◆ **What you are asked to do**
How many lines in the records below contain "Identify"? Reply with the number alone.

◆ **Collected data**
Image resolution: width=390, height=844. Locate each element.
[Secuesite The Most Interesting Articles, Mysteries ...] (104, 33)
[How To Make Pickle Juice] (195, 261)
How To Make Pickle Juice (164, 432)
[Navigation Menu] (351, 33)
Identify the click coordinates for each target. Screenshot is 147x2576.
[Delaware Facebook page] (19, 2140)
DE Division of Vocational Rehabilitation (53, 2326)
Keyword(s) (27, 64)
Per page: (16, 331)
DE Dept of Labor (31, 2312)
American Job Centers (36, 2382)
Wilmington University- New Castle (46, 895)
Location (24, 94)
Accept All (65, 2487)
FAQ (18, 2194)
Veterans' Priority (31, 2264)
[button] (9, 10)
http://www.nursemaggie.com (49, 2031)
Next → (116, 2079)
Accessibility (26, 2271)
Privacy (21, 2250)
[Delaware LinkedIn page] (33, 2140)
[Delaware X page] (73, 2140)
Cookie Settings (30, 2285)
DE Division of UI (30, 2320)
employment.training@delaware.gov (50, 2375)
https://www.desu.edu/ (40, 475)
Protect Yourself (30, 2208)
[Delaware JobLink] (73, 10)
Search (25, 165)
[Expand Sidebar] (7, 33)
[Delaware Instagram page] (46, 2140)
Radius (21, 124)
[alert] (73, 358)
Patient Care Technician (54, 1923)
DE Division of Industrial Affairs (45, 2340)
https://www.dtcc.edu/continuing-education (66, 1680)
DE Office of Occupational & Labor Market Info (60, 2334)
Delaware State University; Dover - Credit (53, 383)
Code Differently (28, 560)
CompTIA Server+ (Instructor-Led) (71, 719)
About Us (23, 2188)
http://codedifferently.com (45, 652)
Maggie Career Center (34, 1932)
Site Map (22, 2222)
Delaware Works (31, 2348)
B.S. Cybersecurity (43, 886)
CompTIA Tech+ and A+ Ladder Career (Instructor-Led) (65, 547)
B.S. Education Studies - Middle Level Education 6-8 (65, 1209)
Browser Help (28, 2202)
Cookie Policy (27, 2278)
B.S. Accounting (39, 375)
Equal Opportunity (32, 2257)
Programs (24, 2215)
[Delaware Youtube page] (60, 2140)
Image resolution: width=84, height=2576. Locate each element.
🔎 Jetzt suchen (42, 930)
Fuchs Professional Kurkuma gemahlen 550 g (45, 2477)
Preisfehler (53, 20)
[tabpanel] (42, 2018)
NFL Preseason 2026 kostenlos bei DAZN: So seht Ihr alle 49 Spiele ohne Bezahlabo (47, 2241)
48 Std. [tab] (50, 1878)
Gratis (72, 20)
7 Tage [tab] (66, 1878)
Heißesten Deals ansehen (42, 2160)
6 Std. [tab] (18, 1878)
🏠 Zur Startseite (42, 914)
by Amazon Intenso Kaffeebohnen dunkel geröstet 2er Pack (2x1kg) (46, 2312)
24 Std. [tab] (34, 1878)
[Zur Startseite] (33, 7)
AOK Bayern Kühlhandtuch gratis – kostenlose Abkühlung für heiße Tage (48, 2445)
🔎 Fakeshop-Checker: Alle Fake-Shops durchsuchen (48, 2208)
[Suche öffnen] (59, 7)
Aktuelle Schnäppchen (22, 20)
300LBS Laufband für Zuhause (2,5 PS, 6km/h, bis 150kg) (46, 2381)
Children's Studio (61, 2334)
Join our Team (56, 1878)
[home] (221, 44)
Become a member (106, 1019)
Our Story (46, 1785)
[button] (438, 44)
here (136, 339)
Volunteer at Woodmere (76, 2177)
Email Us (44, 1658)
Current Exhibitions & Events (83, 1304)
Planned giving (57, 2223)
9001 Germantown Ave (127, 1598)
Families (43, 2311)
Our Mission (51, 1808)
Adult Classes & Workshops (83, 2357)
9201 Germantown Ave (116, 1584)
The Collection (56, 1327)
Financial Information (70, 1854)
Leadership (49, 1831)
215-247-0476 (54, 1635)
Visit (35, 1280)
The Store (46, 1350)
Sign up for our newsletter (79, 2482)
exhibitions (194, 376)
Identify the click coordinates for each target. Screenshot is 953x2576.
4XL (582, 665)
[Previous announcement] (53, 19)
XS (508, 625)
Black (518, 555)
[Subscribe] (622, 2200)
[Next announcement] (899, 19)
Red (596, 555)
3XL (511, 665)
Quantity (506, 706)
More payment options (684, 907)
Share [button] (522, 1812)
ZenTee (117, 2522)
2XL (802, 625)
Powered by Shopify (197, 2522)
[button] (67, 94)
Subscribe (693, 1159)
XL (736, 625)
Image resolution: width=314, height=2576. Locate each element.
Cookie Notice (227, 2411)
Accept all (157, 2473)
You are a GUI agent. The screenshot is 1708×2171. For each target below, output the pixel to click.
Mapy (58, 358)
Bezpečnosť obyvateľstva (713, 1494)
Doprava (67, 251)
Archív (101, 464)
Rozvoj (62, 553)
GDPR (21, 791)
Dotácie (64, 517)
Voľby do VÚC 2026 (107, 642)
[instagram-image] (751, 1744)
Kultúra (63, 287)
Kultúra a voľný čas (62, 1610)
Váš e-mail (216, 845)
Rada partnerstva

◆ **Output below**
2